The workshop also explored the significant scientific potential of sending humans to Mars orbit and to explore Phobos, and how an orbit-first mission could easily fit within a grand narrative of Mars exploration by which NASA could engage the public.
While NASA would have the lead role in implementing this architecture, it would need partners in the enterprise. International partnerships are widely acknowledged as a necessity for any major undertaking in space. Other nations can contribute technical expertise and monetary support, and collaboration in space contributes to the strengthening of international relationships on Earth. However, without a clear strategy for reaching Mars, defining such partnerships will be difficult. In a similar vein, the private sector would benefit from a clear government strategy to assist in defining its potential role in the human exploration of Mars.
The “Humans Orbiting Mars” workshop was intended to provide a starting point for engaging a broad range of relevant stakeholders — scientists, technologists other groups interested in exploring Mars, major industry invested in existing programs, new private-sector space firms, international partners, political leaders, wide swaths of the public, and NASA itself — in a discussion of how to approach a sustainable program of human Mars exploration. Of course, the architecture laid out by the JPL study team is not the only path forward, nor was it meant to be — it is an initial “proof of concept” of one way to get to Mars. At this early stage it is impossible for any plan to anticipate all the future technological, political and engineering advances, disruptions and challenges yet to come. The JPL study team has, however, suggested that an orbit-first strategy is a compelling solution to problems in cost, sustainability and coalition-building.

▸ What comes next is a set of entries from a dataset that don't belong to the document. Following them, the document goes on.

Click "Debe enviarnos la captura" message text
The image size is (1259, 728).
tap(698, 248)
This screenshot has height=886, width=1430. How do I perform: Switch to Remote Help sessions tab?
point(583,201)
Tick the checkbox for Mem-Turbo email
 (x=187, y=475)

Even a human spaceflight budget that grows with inflation will be difficult to maintain. Building of a broad coalition to help sustain the endeavor over time will be crucial. There is widespread agreement that sending humans to Mars should be the “horizon goal” for the U.S. space exploration program. Articulating a specific strategy for achieving that goal will provide the focus around which this coalition of stakeholders in government, industry, science, Congress and the public can emerge. The movie “The Martian” has the luxury of assuming this coalition exists at the time the events depicted unfold. We do not.
One conclusion of the workshop was that a “Kennedy moment” — when a national leader commits the United States to “bear the burden and pay the price” of a major space undertaking — is very unlikely to reoccur. So it will be such a stable coalition of supporters that will provide the foundation for what will once again be a venture that, as John Kennedy said over 50 years ago with respect to Apollo, will “organize the best of our energies and skills.” The time to form that coalition is upon us.
Scott Hubbard is a professor in the Department of Aeronautics and Astronautics at Stanford University and former director of NASA’s Ames Research Center. As “Mars czar” he redesigned the NASA robotic Mars exploration program after two failures in 1999. John M. Logsdon is founder of the Space Policy Institute at George Washington University’s Elliott School of International Affairs, where he is professor emeritus.